I am currently a research scientist at ASAPP Inc, New York City. Prior to this, I did my PhD from 2016-2022 with the
Language Technologies Institute
at CMU,
where I was advised by Prof. Eduard Hovy. My research is broadly on language generation, with specific interests in style transfer, data-to-text generation, narrative generation and low-resource & creative generation.
As a natural development of my interest in low-resource & creative generation, I became increasingly piqued about data augmentation (DA), first specifically for generation, and then in general, leading to several fruitful research directions:
A comprehensive survey on recent DA methods in NLP - we also try sensitizing the NLP community about lacunae, e.g w.r.t CV research and outline future challenges. We maintain a live git repo and arXiv - send us a PR to add your method onto both!

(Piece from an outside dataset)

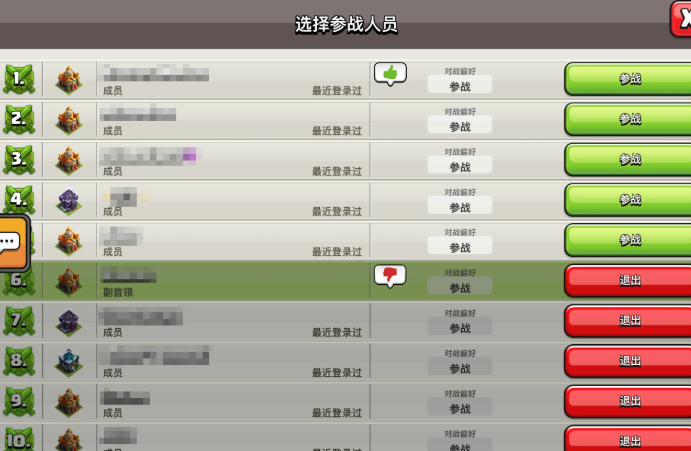Click the town hall icon in row 4
Screen dimensions: 691x451
coord(69,201)
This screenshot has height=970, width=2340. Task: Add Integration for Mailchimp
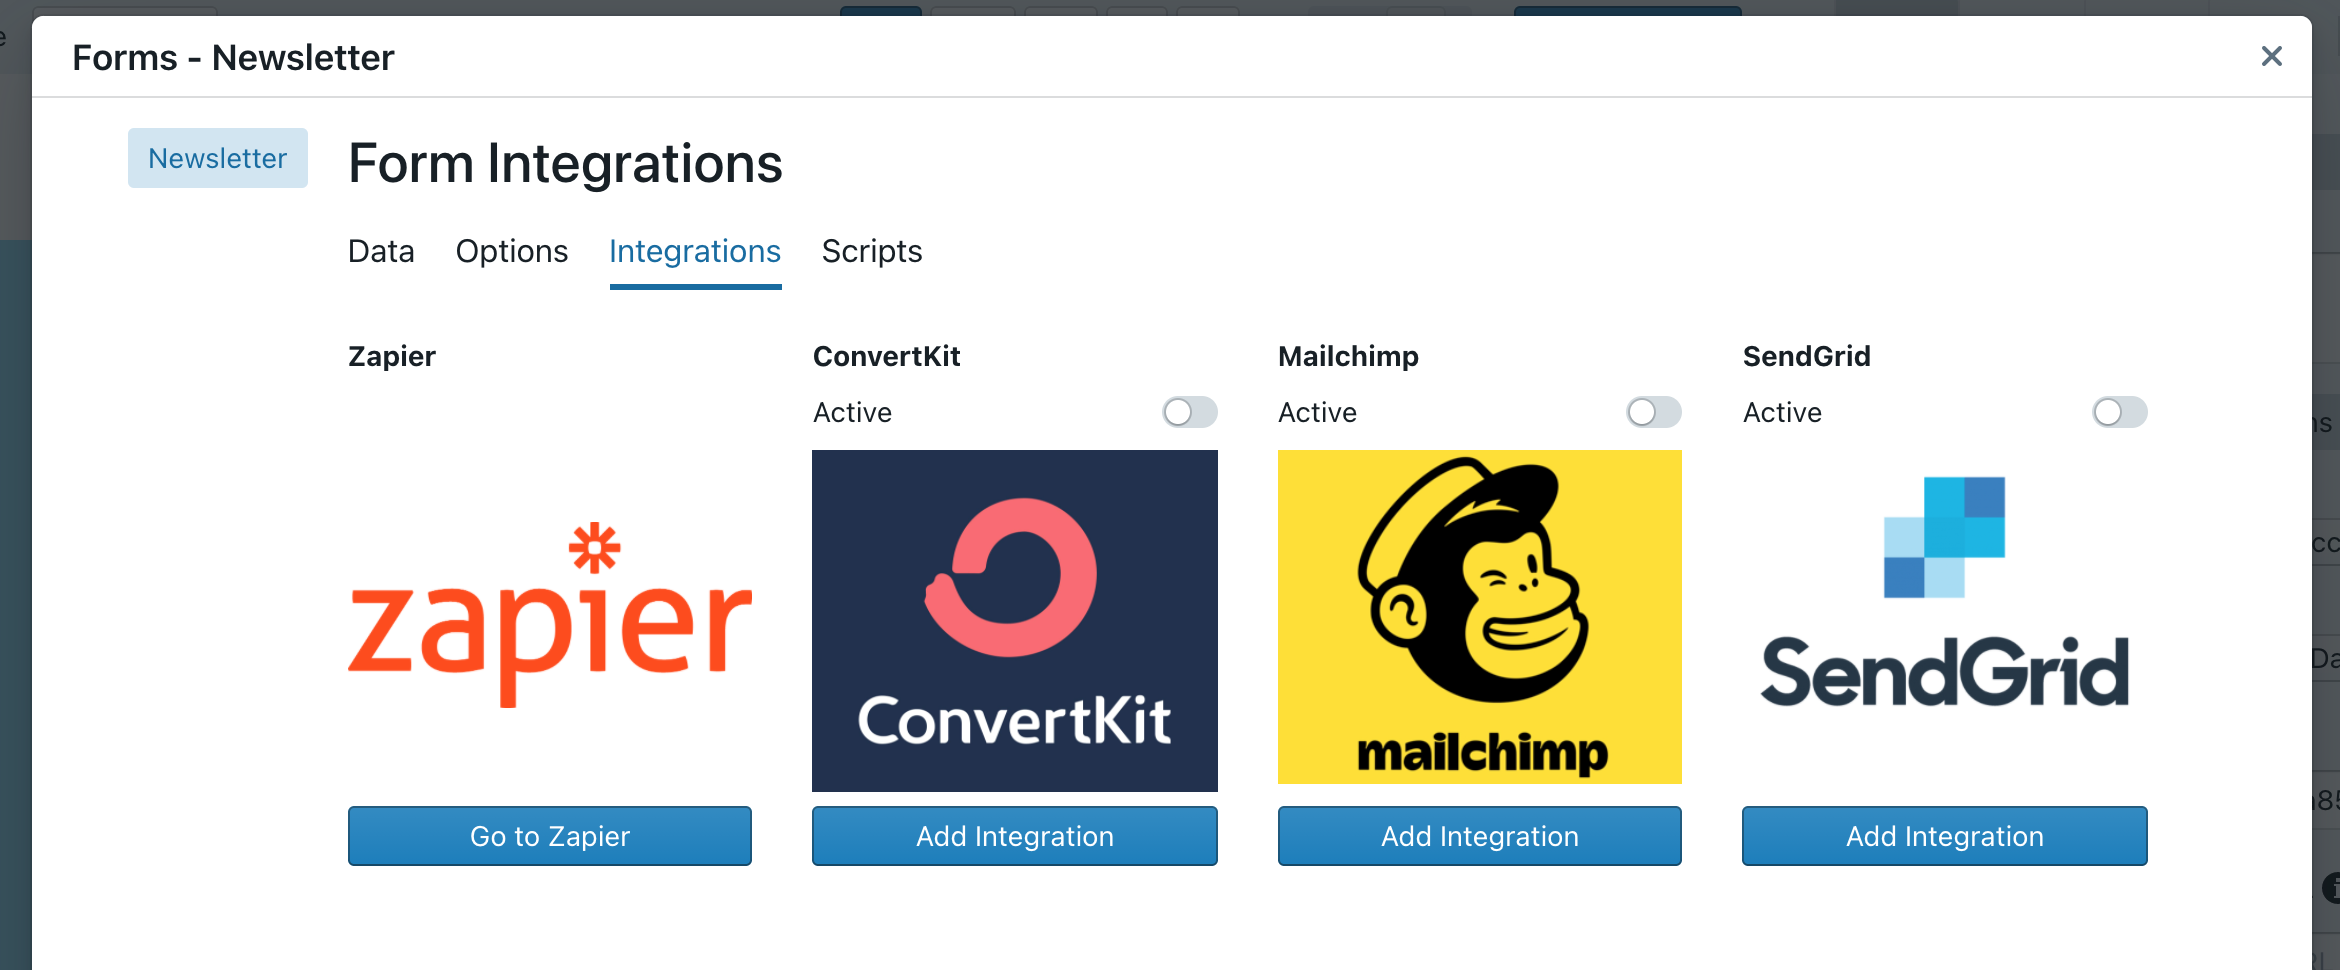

DA for improving commonsense plausibility and fluency of Concept-to-Text Generation by:
Corollary of my interest in narrative generation, some of my work circa 2020 investigated probing extra-sentential abilities of contextual representations, such as locating event arguments and infilling whole sentences a.k.a ``sentence cloze".
In the past few years, I have also been involved in co-organizing many collaborative NLP research efforts, such as:
The GEM benchmark, associated workshop@ACL'21, and paper for better and standardized evaluation and comparison of NLG models and systems - a parallel to GLUE for generation
The challenge sets submodule of GEM, where we built domain-shifted sets under a unified theme for NLG tasks in our benchmark, using various perturbation [backtranslation], sub-selection [length] and other domain shift [diachronic] strategies. Our work was accepted @
NEURIPS'21 Datasets & Benchmarks Track!
The NL-Augmenter participative repository and benchmark, which provides a structure for NLPers to contribute and evaluate task-specific data augmentations a.k.a transformations, as well as subset selection strategies a.k.a filters. We aim to create a large, usable suite (~140 and counting!) of transformations and filters leveraging wisdom-of-the-crowd - opening the door to more systematic analysis and deployment of data augmentation/robustness evaluation.